EXERCISE DESCRIPTION | Return, from the data that follows, each line that holds the word "message".
-------- THE DATA
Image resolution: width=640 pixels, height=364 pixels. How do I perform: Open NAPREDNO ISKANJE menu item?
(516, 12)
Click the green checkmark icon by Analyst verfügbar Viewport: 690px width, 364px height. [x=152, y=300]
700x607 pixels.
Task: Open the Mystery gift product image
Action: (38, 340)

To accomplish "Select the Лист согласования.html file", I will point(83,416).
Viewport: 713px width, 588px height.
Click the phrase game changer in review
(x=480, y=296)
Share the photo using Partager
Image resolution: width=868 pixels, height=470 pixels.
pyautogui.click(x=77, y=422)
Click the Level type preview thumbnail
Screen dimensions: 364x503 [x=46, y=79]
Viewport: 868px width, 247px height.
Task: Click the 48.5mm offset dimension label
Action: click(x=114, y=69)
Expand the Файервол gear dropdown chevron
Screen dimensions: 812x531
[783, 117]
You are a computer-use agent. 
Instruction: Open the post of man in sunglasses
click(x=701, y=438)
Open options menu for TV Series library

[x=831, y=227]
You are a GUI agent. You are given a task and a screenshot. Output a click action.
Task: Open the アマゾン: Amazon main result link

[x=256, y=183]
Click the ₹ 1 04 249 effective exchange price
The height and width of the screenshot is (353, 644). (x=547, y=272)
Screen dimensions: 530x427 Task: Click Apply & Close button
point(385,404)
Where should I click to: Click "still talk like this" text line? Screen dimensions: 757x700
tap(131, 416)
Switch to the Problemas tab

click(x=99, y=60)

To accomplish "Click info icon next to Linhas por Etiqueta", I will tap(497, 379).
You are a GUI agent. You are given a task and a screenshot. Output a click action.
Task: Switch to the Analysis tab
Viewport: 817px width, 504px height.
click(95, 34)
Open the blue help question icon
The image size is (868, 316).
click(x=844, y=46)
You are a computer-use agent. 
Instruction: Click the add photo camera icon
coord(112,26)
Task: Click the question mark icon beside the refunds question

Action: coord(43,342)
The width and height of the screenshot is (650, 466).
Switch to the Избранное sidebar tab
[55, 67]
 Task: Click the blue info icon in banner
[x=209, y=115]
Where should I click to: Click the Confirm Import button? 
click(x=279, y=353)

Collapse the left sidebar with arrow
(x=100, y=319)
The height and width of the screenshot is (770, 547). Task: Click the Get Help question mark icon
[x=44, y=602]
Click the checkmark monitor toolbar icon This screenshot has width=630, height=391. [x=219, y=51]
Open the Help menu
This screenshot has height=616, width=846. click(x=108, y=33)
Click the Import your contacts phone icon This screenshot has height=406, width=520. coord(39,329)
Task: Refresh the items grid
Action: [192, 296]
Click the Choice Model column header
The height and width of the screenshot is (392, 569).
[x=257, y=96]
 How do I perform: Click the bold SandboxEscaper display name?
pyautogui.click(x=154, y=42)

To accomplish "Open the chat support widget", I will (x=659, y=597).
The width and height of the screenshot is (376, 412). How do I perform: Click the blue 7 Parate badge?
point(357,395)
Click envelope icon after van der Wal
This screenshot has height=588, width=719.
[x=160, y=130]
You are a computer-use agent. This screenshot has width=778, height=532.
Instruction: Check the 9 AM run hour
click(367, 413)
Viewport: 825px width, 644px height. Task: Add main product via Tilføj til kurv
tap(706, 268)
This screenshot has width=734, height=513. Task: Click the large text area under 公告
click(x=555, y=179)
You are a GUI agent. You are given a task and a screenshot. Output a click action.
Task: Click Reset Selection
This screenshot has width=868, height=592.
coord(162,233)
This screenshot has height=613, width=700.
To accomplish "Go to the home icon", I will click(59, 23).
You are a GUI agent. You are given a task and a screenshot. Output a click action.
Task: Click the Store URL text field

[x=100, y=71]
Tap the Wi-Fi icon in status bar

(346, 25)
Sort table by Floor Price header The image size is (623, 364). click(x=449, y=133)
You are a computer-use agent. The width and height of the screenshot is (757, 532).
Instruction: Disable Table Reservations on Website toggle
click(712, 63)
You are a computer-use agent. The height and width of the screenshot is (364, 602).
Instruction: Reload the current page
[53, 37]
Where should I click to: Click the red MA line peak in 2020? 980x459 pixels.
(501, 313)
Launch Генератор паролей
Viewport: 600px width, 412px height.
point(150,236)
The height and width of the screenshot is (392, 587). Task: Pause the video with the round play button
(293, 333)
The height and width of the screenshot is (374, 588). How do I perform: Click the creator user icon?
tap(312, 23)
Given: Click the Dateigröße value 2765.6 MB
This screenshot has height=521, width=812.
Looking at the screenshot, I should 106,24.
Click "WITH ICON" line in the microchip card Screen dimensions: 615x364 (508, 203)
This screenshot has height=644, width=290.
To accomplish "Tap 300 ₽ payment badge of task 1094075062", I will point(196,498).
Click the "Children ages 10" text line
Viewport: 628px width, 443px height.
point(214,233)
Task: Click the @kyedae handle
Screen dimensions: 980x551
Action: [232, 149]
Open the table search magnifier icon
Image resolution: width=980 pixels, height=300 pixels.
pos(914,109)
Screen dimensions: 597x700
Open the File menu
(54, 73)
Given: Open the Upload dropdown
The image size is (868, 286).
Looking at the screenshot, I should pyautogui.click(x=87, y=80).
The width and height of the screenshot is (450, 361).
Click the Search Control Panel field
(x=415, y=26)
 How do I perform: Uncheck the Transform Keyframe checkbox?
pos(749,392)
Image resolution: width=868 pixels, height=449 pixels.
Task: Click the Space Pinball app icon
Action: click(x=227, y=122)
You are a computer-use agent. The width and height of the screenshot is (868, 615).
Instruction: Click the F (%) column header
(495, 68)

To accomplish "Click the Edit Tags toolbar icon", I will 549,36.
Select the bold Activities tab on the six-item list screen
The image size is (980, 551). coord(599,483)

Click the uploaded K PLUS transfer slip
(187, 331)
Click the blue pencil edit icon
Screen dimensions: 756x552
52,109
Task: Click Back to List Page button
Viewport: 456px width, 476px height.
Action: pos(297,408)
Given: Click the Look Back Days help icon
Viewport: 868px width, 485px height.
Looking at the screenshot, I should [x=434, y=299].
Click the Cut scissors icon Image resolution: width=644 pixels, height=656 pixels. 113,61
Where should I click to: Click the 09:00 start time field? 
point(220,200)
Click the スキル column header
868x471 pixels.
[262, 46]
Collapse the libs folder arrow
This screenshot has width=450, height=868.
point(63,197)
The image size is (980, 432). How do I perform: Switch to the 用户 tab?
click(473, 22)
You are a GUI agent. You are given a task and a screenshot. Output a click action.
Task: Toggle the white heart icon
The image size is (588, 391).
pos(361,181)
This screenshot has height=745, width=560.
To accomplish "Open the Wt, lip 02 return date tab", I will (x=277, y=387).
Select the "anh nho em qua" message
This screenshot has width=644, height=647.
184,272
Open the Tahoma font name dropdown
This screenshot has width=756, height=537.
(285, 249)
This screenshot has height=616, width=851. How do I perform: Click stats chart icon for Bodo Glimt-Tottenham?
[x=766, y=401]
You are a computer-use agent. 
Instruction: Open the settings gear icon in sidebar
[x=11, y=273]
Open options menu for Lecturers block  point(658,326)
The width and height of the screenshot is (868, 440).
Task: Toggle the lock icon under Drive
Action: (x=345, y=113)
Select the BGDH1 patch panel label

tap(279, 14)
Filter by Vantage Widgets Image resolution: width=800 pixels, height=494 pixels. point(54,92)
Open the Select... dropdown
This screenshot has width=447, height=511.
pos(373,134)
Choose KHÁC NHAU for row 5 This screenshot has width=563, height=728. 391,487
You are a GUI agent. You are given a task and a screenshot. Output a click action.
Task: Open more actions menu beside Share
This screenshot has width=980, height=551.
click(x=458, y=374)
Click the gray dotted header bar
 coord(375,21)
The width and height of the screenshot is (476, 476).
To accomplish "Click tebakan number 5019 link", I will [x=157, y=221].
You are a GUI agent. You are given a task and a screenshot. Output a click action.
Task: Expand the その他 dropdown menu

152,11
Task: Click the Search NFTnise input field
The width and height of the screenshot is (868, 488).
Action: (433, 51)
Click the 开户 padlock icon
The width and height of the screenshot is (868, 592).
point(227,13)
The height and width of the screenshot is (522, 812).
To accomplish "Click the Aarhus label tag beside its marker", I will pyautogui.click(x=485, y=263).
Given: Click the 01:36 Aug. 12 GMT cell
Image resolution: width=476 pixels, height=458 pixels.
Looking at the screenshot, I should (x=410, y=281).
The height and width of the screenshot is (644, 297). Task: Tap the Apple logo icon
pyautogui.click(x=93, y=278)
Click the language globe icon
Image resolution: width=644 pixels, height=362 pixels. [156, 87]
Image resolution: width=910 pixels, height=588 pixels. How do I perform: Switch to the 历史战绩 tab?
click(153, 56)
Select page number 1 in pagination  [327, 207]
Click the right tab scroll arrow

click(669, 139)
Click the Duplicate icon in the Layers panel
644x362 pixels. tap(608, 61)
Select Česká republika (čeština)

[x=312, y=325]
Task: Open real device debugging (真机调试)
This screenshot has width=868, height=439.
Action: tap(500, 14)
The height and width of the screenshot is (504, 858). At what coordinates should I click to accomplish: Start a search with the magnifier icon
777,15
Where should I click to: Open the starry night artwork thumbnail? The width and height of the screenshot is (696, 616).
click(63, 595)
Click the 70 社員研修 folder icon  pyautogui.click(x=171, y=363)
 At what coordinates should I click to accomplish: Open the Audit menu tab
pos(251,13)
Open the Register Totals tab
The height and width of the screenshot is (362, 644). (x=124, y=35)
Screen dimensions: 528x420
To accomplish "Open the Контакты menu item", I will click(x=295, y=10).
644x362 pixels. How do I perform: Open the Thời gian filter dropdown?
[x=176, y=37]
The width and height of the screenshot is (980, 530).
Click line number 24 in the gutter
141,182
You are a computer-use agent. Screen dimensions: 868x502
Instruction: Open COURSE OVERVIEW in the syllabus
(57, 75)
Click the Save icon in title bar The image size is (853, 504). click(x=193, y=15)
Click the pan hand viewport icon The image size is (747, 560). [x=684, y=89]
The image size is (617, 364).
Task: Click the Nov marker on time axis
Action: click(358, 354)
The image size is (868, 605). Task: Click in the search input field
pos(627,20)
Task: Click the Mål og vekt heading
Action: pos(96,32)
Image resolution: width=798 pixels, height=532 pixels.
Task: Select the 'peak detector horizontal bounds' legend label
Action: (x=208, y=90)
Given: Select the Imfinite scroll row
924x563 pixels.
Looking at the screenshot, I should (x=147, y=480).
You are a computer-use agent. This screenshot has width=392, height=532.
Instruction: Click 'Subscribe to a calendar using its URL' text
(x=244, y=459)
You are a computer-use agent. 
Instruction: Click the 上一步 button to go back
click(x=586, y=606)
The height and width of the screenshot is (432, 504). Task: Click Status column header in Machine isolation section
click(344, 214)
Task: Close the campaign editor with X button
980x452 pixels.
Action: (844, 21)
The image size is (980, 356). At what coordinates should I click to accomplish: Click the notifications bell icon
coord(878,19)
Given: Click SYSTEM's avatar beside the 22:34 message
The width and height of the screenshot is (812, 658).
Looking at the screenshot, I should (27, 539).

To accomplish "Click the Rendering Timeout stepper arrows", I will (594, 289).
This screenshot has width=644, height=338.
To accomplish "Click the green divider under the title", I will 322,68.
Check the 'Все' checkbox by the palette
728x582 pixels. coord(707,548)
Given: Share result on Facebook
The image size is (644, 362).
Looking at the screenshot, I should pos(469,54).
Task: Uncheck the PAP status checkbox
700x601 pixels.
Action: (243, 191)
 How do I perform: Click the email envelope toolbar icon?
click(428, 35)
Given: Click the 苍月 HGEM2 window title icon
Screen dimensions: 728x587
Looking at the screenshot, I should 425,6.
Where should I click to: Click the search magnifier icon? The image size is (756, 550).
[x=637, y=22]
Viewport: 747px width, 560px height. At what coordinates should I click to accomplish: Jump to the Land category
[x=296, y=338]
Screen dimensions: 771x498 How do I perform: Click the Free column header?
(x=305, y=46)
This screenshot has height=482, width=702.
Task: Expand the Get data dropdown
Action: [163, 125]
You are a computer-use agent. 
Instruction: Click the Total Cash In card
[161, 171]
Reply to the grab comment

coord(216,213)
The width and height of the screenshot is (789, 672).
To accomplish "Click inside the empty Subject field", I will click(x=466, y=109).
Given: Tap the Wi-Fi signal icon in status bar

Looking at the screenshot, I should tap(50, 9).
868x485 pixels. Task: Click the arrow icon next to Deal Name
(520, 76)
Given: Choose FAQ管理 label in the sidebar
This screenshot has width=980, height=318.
----------------
TASK RESPONSE |
Select the "anh nho em qua" message
Given: Click SYSTEM's avatar beside the 22:34 message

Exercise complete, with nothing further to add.